A mesma observação poderia ser feita sobre A grande ilusão, de Jean Renoir. Aqui ainda, nossos historiadores se pronunciaram em favor do Renoir mais público, em detrimento do mais secreto – secreto como, aliás, deixa de sê-lo a cada dia. Seria ótimo que a tal lista proclamasse a promoção de A regra do jogo, que alguns imbecis ainda maldizem, e que, sendo a obra mais bem-sucedida, até hoje, do cinema falado, forneceria, assim como os dois Murnau, um forte e defensável candidato ao primeiro lugar.

Quem não é frequentador das cinematecas poderá talvez me acusar de discutir bobagens. Sim, eu sei, um de meus colegas escreveu, na semana passada, que essa lista não significava nada e que ele próprio poderia propor outros duzentos filmes. Entretanto, mesmo que se trate de um jogo, não é assim tão inofensivo como um leigo poderia pensar. No círculo, que cresce a cada dia, dos cineclubes, uma bolsa de valores cinematográficos sempre soube se manter presente. Não é inútil que, de tempos em tempos, uma sanção oficial seja fornecida, assim como se publica a classificação dos melhores boxeadores ou tenistas. E é sobre o solo instável dessa perpétua feira de obras-primas que se constrói a base da verdadeira história do cinema a qual, assim como a de cada uma das outras artes, só pode se fundar sobre a ideia de valor, de hierarquia.

Muitos bons espíritos se ofendem ao ver os pedantes que talham a carne viva de um cinema por muito tempo considerado, de acordo com as palavras de René Clair, como a “arte do presente” [1]. Mas enfim, se já o foi, não o é mais, hoje quando florescem em toda parte os cineclubes, as reprises e as retrospectivas, quando, mesmo na América, a televisão pôde assentar parte de seu privilégio sobre um tanto de filmes antigos, cedidos a preços baixos pelos grandes estúdios, coisa de que agora se arrependem amargamente.
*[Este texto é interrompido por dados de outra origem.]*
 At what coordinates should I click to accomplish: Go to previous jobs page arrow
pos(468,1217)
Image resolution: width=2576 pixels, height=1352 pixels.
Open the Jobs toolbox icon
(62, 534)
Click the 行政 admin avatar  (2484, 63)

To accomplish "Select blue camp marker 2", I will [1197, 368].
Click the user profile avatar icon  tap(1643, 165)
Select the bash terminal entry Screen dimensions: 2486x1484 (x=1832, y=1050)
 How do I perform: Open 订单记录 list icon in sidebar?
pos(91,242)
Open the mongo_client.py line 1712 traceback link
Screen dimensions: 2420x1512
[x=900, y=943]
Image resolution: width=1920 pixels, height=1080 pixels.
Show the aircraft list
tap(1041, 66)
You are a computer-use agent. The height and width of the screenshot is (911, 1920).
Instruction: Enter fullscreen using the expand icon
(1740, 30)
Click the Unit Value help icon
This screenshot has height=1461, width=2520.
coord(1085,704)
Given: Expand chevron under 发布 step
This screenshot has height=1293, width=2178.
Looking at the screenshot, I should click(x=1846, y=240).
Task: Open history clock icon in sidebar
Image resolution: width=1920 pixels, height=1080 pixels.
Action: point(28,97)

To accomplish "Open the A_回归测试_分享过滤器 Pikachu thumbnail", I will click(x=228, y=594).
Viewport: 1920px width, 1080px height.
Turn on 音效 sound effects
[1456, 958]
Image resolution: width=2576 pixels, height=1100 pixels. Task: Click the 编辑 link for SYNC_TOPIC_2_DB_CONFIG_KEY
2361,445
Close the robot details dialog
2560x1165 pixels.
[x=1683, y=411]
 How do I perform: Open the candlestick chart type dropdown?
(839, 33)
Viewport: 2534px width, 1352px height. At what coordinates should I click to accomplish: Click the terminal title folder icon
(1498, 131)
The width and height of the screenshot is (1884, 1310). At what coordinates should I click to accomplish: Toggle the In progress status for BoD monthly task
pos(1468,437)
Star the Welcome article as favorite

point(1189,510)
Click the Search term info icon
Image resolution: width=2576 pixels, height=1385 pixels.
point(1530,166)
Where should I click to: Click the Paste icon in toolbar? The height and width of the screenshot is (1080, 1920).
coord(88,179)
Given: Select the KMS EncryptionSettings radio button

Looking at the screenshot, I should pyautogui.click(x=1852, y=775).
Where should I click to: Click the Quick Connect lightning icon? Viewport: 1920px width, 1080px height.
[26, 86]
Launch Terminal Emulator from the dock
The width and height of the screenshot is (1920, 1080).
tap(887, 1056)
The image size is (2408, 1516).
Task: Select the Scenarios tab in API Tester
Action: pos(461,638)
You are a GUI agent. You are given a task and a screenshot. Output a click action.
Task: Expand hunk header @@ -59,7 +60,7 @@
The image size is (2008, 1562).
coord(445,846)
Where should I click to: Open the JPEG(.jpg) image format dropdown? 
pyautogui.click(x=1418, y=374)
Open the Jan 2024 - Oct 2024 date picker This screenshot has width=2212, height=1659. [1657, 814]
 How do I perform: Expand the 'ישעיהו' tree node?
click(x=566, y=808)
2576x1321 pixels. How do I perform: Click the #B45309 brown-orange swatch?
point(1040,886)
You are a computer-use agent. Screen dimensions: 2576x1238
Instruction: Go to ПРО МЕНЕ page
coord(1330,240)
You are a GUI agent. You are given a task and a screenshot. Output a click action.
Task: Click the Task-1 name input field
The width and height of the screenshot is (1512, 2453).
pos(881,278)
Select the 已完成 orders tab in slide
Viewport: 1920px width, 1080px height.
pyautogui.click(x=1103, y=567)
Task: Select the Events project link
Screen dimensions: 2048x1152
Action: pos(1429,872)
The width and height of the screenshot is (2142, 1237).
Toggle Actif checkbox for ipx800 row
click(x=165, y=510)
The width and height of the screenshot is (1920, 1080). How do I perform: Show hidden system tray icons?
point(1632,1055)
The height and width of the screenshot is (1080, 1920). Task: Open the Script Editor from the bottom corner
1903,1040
Pois não seria uma das características mais modernas de nosso século esse furioso interesse que ele concede a tudo que remete ao passado, a serviço do qual estão, em grande parte, empregadas as novas armas da edição, da reprodução fotográfica ou do disco e, recém-chegada, da TV?

[1] Cf. Films, novembro de 1922.

Convention, routine intellectuelle et paresse dans le choix des “douze meilleurs films de tous les temps” à Bruxelles foi publicado originalmente na revista Arts nº 690 em 1º de outubro de 1958 e republicado na coletânea Le sel du présent, organizada por Noël Herpe.Tradução: Leodoro Camilo-Fernandes.